Étude de l'Université de Berne

Choix du métier : lorsqu’ils conseillent leurs enfants, les parents ne sont pas toujours neutres sur le plan du genre

Personne d’autre que les parents n’a autant d’influence sur le choix du métier des enfants. Malheureusement, leurs conseils ne sont pas toujours neutres sur le plan du genre, comme le montre un projet de recherche. Les parents recommandent plus souvent des métiers typiquement masculins aux garçons qu’aux filles, qui pourtant semblent tout à fait avoir le profil pour exercer aussi ces professions.


Stefan C. Wolter est directeur du Centre suisse de coordination pour la recherche en éducation (CSRE) et professeur titulaire d’économie de la formation à l’Université de Berne. Il est responsable du rapport sur l’éducation qui est publié tous les quatre ans.

Stefan Wolter, combien de filles choisissent un métier qui compte plus de 75% de femmes, et combien de garçons optent pour une profession masculine ?

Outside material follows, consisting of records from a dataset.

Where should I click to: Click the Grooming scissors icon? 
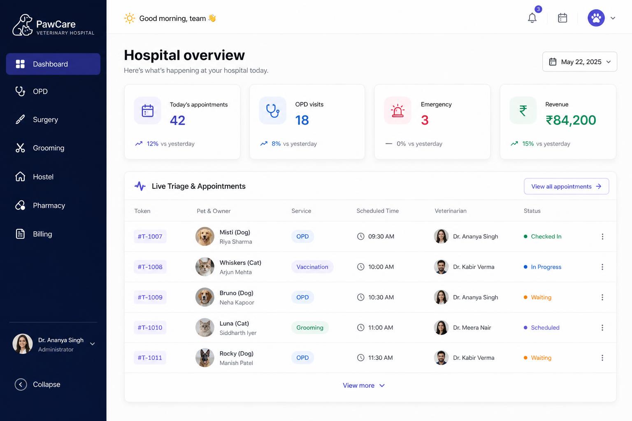pyautogui.click(x=20, y=148)
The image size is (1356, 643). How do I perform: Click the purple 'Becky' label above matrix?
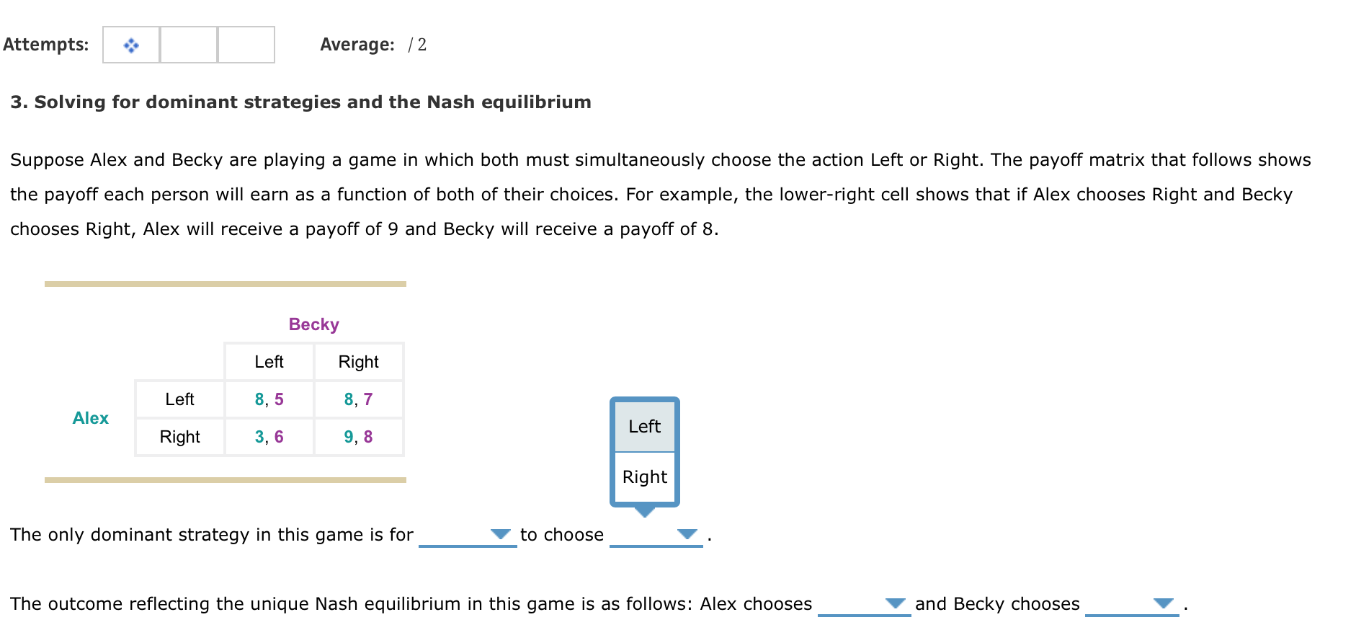coord(314,324)
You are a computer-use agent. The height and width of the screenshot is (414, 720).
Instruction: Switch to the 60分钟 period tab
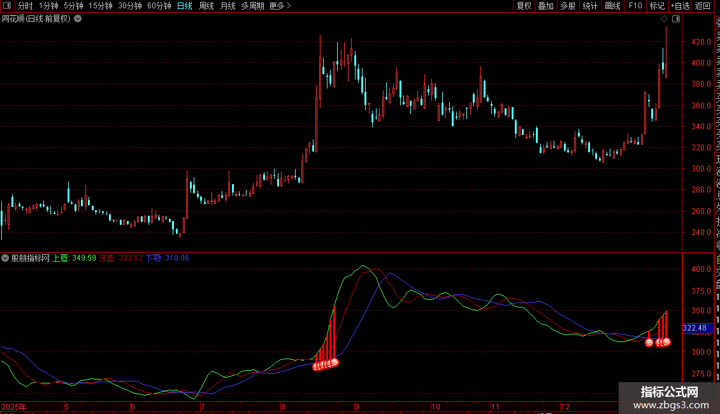point(159,6)
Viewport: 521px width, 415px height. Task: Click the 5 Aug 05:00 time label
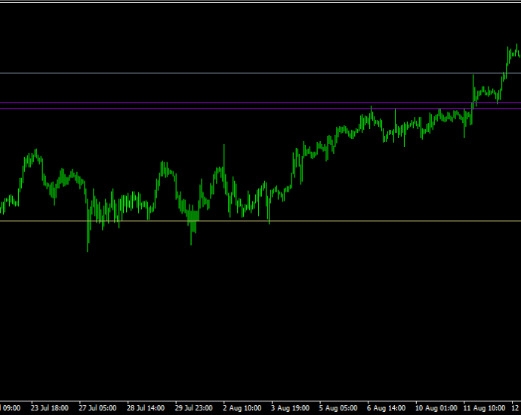[338, 407]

En 2022, environ une jeune femme sur cinq a fait le choix d’un métier majoritairement féminin, et un jeune homme sur trois a opté pour une profession majoritairement masculine. Ainsi, les hommes sont plus nombreux à choisir une profession masculine que les femmes une profession féminine. Autre constat plus important que le choix de métiers dits genrés : plus le profil d’un métier est axé sur les mathématiques, moins il y a de jeunes femmes à opter pour ce métier. Cela se reflète clairement dans des métiers comme informaticien, installateur électrique ou automaticien, qui sont exercés à plus de 90% par des hommes.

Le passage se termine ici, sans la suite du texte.